*Goal 1*.
Answer these questions from the text about teaching English in Slovakia, one line each:
(a) On which day does the writer go to Brezno?
(b) How many floors does EGT have?
(c) What jobs are most students at the Brezno school on track for?
*Goal 2*. Write the next part of the text about teaching English in Slovakia, picking up after its last sentence.

*Provided text*.
#####

On Tuesdays I now venture to the next town over, Brezno. I’m going to be helping out in some classes at a school there so the students get some exposure to a real, live native English speaker and can practice a little. This school is called the Hotel academy or something, so the students there are mostly on track for jobs in hotel management, etc. They will most-def need to learn some conversational English, so it’ll be good. It gives me more exposure, and lets me hang out in another town for a while at least once a week-one that actually has shops, coffee shops and cafes with Wi-fi, and feels like it has some more hustle and bustle. I’m stoked.

The trees here are going NUTS! I don’t know if I’ve neglected to mention how insanely green this place is, but now the hills are flaming with licks of orange, red, and yellow, and every color in between. I’ve been taking mad-pictures, but it’s such a process you know? Some of my “colleagues” (that’s how we refer to each other—is that a post-college thing, or just a Slovak thing?) keep saying, “oh yeah, it’ll be great in a ___ *time in the future*. But I’m saying that this is a process—every day the hills look a little bit different, and if you don’t pay attention you might miss it! EGT has four floors, most of the classes I teach are on the 4th, and in the stairwells between each floor there are windows that look out on amazing views. The sights always blow my mind, but lately I’ve been especially mesmerized by them. I walk into class and say, “have you SEEN the trees today!?” I’m pretty sure they all think I’m a little on the crazy side, but I’m also pretty sure they secretly love it. I have some outspoken supporters, so it’s good.

I’m still trying to reach a level of homeostasis with my schedule—I had made some great improvements but then I was gone for a week so if felt sort of like two steps forward one step back… I also need to start really scheduling time to meet with and write about these people for my project, so this past week I’ve had to set some things straight. I think it’s all in a good way now.

#####

*Provided material*.
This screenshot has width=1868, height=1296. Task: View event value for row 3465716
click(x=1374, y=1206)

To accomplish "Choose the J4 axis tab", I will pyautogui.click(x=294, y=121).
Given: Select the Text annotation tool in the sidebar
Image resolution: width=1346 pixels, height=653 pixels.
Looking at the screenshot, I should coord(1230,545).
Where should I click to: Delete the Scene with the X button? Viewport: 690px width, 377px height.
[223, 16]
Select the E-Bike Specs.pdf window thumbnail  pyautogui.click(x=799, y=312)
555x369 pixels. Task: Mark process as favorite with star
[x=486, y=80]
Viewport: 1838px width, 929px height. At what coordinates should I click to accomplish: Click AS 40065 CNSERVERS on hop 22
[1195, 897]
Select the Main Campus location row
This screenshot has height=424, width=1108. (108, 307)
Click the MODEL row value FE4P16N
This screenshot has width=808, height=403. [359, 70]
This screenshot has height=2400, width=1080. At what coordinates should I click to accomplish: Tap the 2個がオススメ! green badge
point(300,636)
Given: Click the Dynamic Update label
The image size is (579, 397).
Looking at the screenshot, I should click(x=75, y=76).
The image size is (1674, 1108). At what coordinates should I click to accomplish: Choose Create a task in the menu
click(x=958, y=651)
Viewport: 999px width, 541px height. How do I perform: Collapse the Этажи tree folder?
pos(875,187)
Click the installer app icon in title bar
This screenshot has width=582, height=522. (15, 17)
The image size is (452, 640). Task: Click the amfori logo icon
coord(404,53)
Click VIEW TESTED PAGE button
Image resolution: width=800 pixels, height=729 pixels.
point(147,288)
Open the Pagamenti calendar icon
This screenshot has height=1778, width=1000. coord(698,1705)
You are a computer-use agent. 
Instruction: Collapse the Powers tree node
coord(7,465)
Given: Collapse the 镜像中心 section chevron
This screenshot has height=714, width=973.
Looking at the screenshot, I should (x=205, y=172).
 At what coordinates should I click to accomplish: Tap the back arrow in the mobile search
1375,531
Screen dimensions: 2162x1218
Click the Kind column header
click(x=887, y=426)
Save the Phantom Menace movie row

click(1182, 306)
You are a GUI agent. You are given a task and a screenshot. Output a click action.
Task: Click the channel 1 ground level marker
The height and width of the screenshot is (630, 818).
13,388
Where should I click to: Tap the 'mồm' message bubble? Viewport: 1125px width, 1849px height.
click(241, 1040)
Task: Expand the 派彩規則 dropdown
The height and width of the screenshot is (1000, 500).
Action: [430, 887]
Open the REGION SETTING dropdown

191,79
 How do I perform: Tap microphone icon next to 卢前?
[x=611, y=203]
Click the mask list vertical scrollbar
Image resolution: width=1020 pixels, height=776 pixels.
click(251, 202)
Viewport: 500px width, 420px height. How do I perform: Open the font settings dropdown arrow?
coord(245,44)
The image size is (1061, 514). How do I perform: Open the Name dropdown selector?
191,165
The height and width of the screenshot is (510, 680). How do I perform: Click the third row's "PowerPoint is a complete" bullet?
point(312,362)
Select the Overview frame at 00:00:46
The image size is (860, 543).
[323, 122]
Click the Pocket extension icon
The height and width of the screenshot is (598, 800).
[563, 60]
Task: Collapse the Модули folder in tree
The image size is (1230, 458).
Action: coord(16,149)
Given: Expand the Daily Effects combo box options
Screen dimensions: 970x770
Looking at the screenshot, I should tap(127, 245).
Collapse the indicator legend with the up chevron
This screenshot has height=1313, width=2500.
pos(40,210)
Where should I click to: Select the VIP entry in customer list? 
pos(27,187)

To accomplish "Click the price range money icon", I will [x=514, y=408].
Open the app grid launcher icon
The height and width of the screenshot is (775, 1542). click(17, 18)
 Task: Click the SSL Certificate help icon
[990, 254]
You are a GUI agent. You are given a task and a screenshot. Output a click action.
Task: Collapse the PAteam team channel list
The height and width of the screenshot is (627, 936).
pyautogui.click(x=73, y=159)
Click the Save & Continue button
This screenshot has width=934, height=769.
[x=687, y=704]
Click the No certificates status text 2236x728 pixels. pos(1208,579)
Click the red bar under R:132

#####

*Task output 1*.
(a) Tuesdays
(b) Four
(c) Hotel management

*Task output 2*.
We’re making some positive changes/innovations in some of the classes I’m working in, and I had to put the cabash (sp?) on a few that just weren’t working out. In some ways I feel like a sub-contractor, which I guess is exactly what a “teaching assistant” is here. I’m leading a seminar once a week in a Reformation class, working with a 5th year (the oldest kids) writing class, and once a week talking about “To Kill a Mocking Bird” with some 3rd years. I also work with some 5th year conversation classes and a few general English classes for 1’st and 2nd years. This is good; I’m finding ways to do what I’m good at and for lack of a better word, what I DIG! On Friday one of my Slovak “colleagues” invited me to her American Lit. Class literally two minutes before to talk about Ann Bradstreet’s, “The Author to her Book.” Talk about a lesson on the fly… The students were not the most thrilled to be paraphrasing, but I think after a while I got them into it. Hot dang, I didn’t realize how much I miss talking about literature already!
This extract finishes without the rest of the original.